- **PROBLEM TO SOLVE**
Convert the data below into a Markdown table with a "Row" column numbering each line and a "Line" column holding its text, skipping any blank lines. Leave the pictures out.

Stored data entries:

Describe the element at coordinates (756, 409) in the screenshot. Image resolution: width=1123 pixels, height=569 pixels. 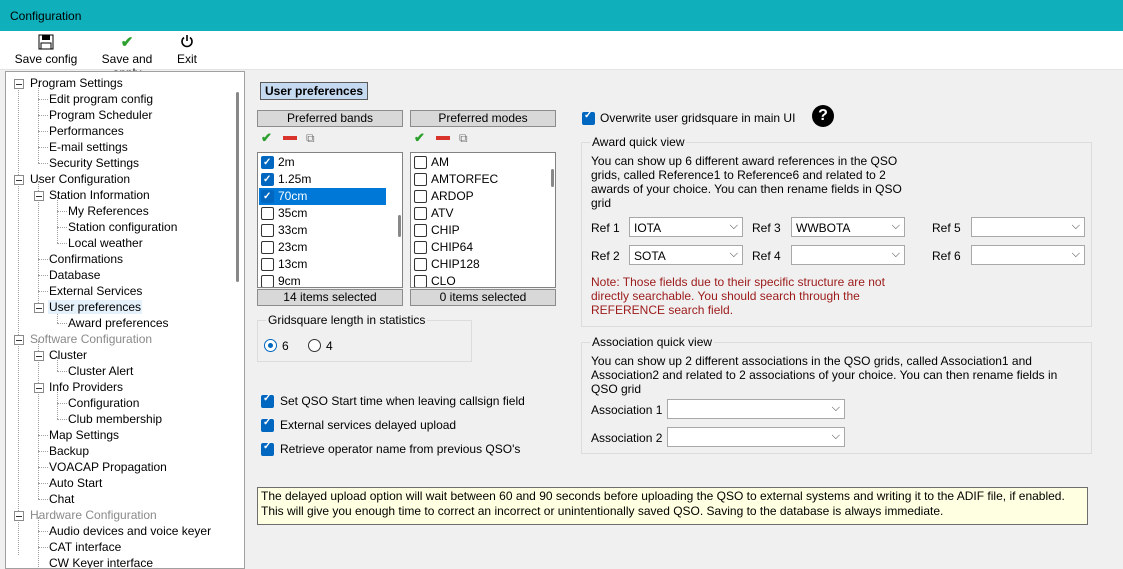
I see `association1-select: ⌵` at that location.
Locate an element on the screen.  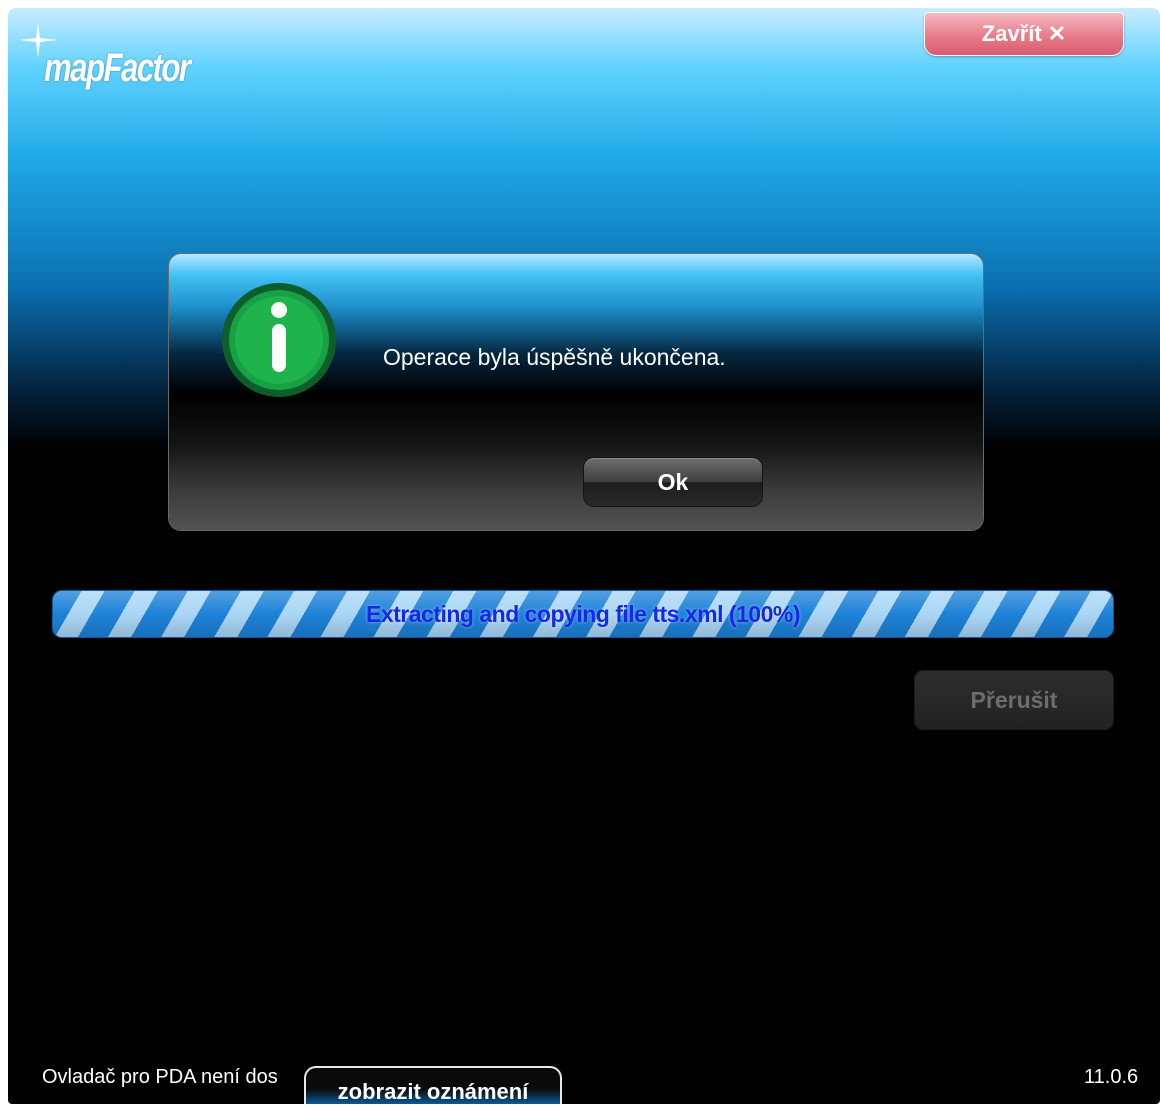
close-label: Zavřít is located at coordinates (1012, 34).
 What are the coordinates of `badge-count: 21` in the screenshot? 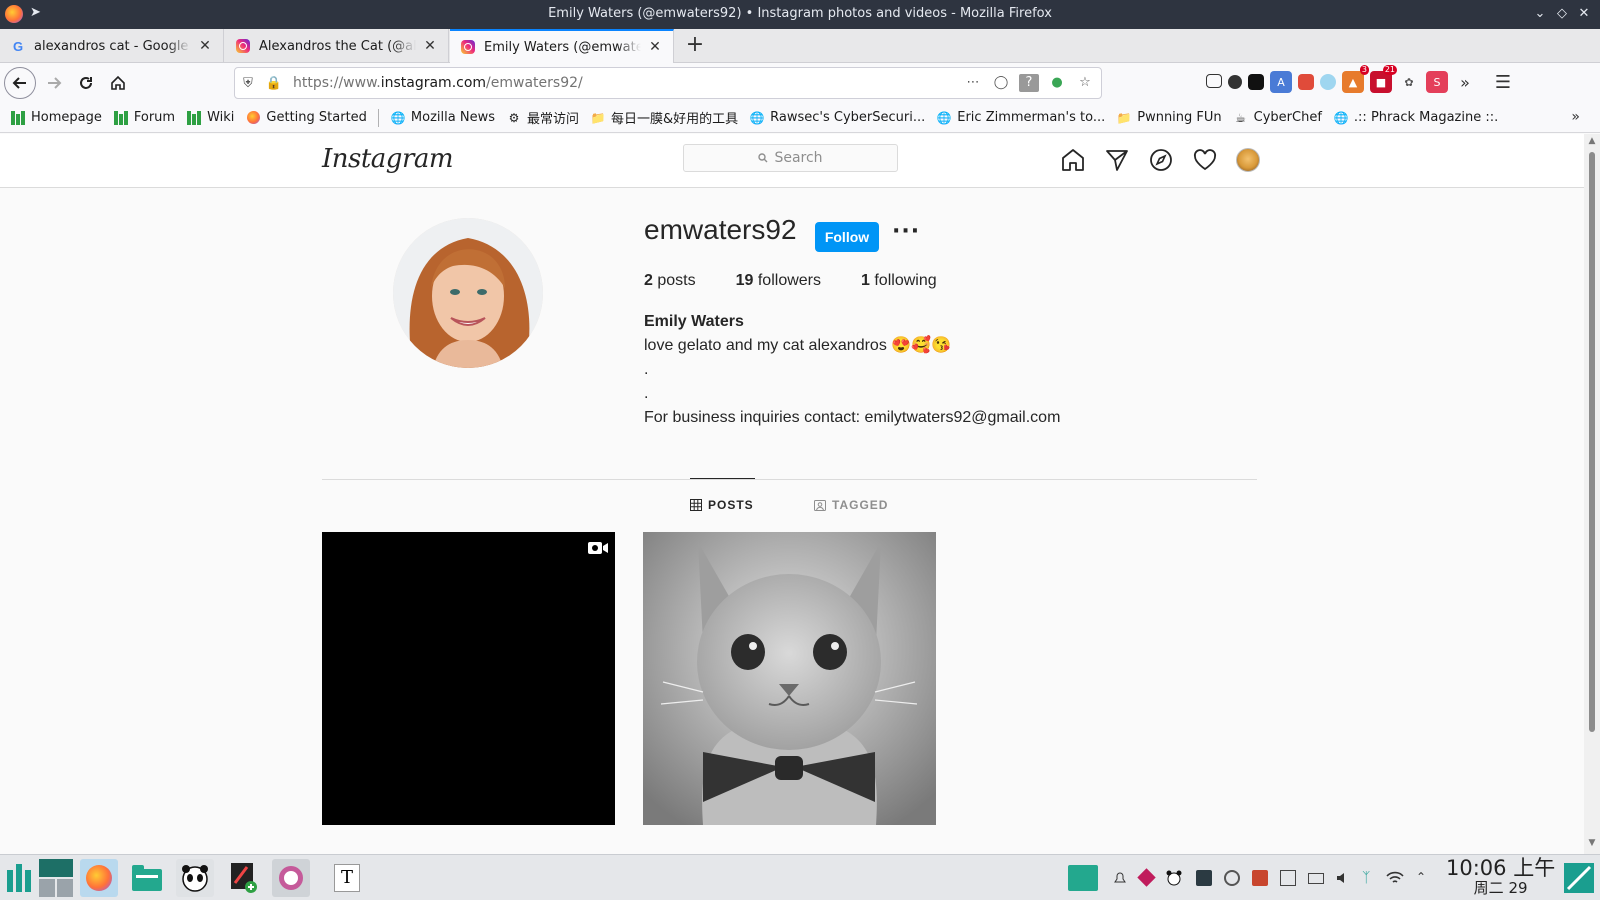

- **OUTPUT**
| Row | Line |
|---|---|
| 1 | Describe the element at coordinates (756, 409) in the screenshot. Image resolution: width=1123 pixels, height=569 pixels.  |
| 2 | I see `association1-select: ⌵` at that location. |
| 3 | Locate an element on the screen.   |
| 4 | close-label: Zavřít is located at coordinates (1012, 34). |
| 5 |  What are the coordinates of `badge-count: 21` in the screenshot?  |